Changing conditions was the name of the game. When the NASA Prototypes took the green flag, there were as many blue patches of sky as there were clouds, so a coin toss might have been as good a method for choosing tires as any phone-based Doppler app.
At the green, Jeremy Croiset jumped out to an early lead, with Sam Mangiameli not far off his tail and Danny Dyszelski on Mangiameli’s bumper. Then came the cautions. Then came the lapped traffic. Then came the rain.
Croiset had chosen to go out on slicks. Mangiameli opted for rain tires and in the closing laps of the race, conditions had gone wet enough that rain tires were a must. Croiset bobbled in the wet, and Mangiameli took over first place.
“We chose to go out on rain tires, you know, hoping it would rain. Jeremy was out on slicks,” Mangiameli said. “So I was really impressed with how well the rain tires held up the whole entire time to be able to push on Jeremy. And then, you know, that little bit of rain at the very end just helped get him his car upset and a little squirrely and able to make a move on the last lap.
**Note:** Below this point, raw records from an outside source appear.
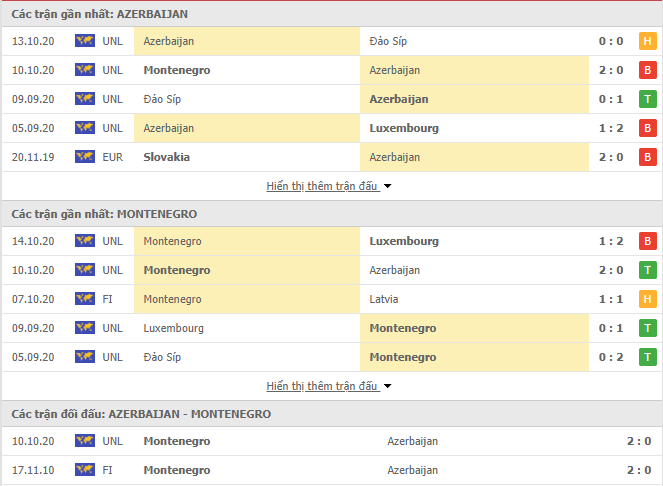Click the green T badge for Đảo Síp vs Montenegro 05.09.20

point(647,357)
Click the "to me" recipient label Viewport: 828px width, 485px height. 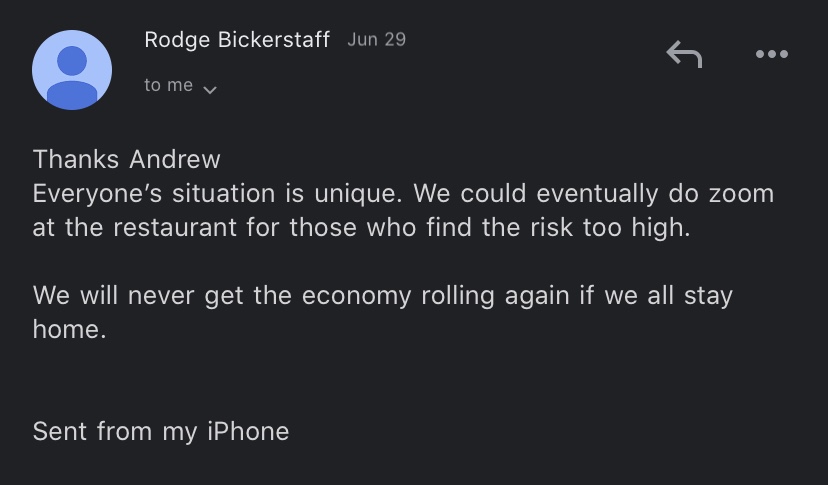pos(168,86)
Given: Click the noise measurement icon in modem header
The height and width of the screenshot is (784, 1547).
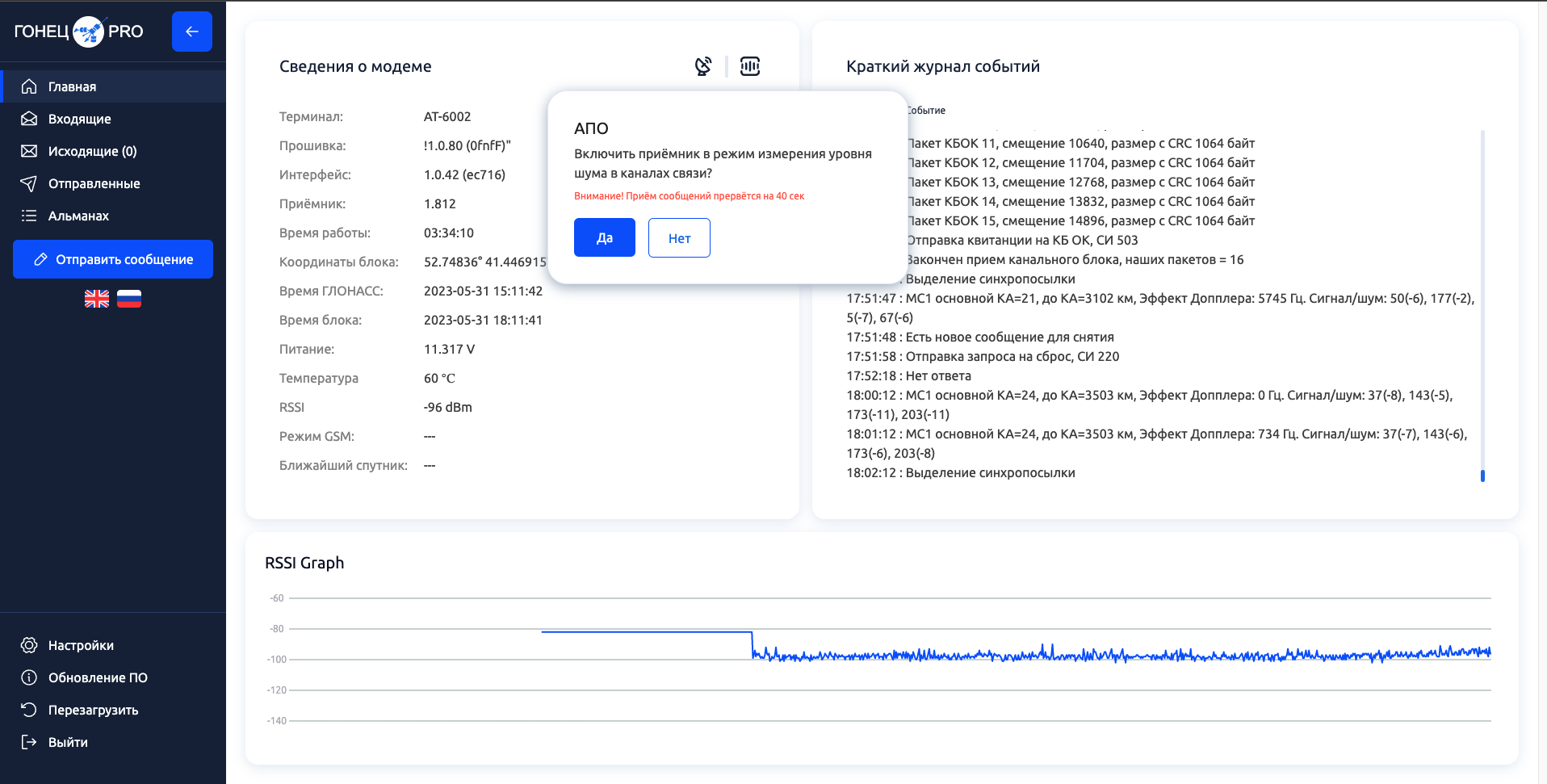Looking at the screenshot, I should [750, 66].
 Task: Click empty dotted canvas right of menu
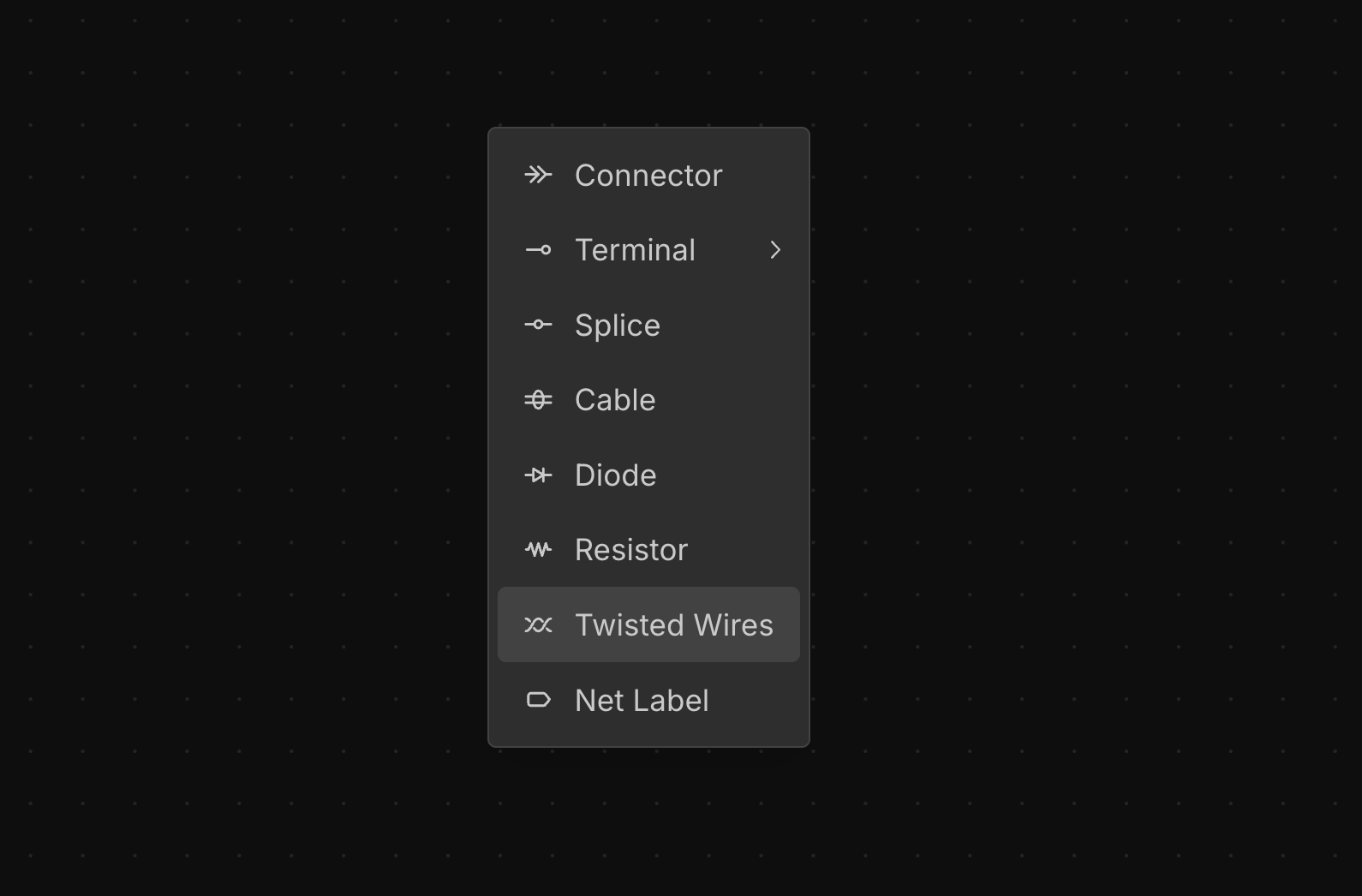pyautogui.click(x=1071, y=428)
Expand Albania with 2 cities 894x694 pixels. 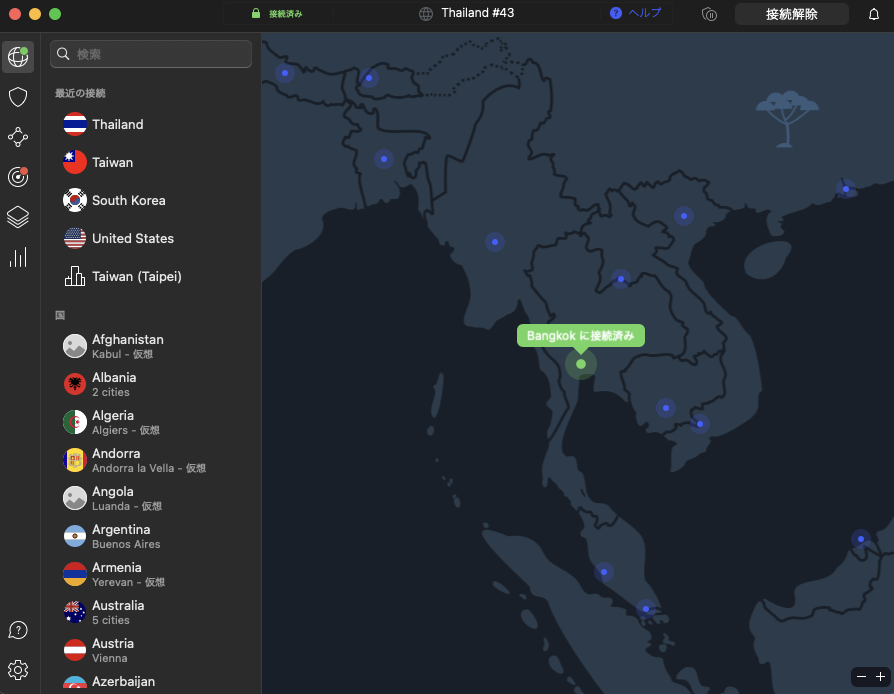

However, Mangiameli and Dyszelski were DQ’d after the race, which meant Owen McCallister took the win followed by Mark Abouzeid in second and Tony Brakohiapa in third.
In a class as diverse as Super Unlimited, anything can happen in a 45-minute final race. And that’s largely what occurred in the NASA Championship on Sunday at WeatherTech Raceway Laguna Seca as Northern California driver Vasili Stratton drove his Wolf GB08 Extreme to a first-place finish after working his way up 11 positions and holding off hard-charging James Paul, who had the fastest lap of the class at 1:26.174.
Pole-sitter Jonathan Finstrom, who had the fastest car on the track in any class at the NASA Championship, was forced out following an on-track accident six laps into the race. Another class favorite, Henry Hill fell off the pace toward the end with a mechanical issue in his Wolf Mistral while Michael McAleenan held the lead until the end of the race before his RCR Superlite Car spun out in Turn 11 heading into the home stretch, dropping him down to seventh place.
“I’m stoked, I’m really stoked. What else can you say? It was an interesting race with a lot of changes, and you know the Wolf V8 came through. So who says a bunch of horsepower doesn’t win the race?” Stratton asked with a chuckle. “There were a lot of changes out there and people were having a hard time. We had some bad crashes. But I just pounded and had a good time and tried to pass people reasonably. It was a lot of fun.”
Stratton, who thanked his sponsor, Golden Eagle Development, added that he was excited to win his first NASA Championship and hopes to race in the 2023 event at the Pittsburgh International Race Complex in Pennsylvania.
California driver James Paul finished second in Super Unlimited ahead of Utah driver James Ingram.
Super Touring 1
Arizona’s Timothy Bidwill capped an impressive week of racing, capturing the Super Touring 1 title on Sunday in his 2019 Porsche GT3 Cup. Bidwill, who is sponsored by Ben’s Soft Pretzels, was excited to bring home first-place trophies in ST1 as well in Time Trial 1 after recording a 1:30.830 lap time in the first round on Friday.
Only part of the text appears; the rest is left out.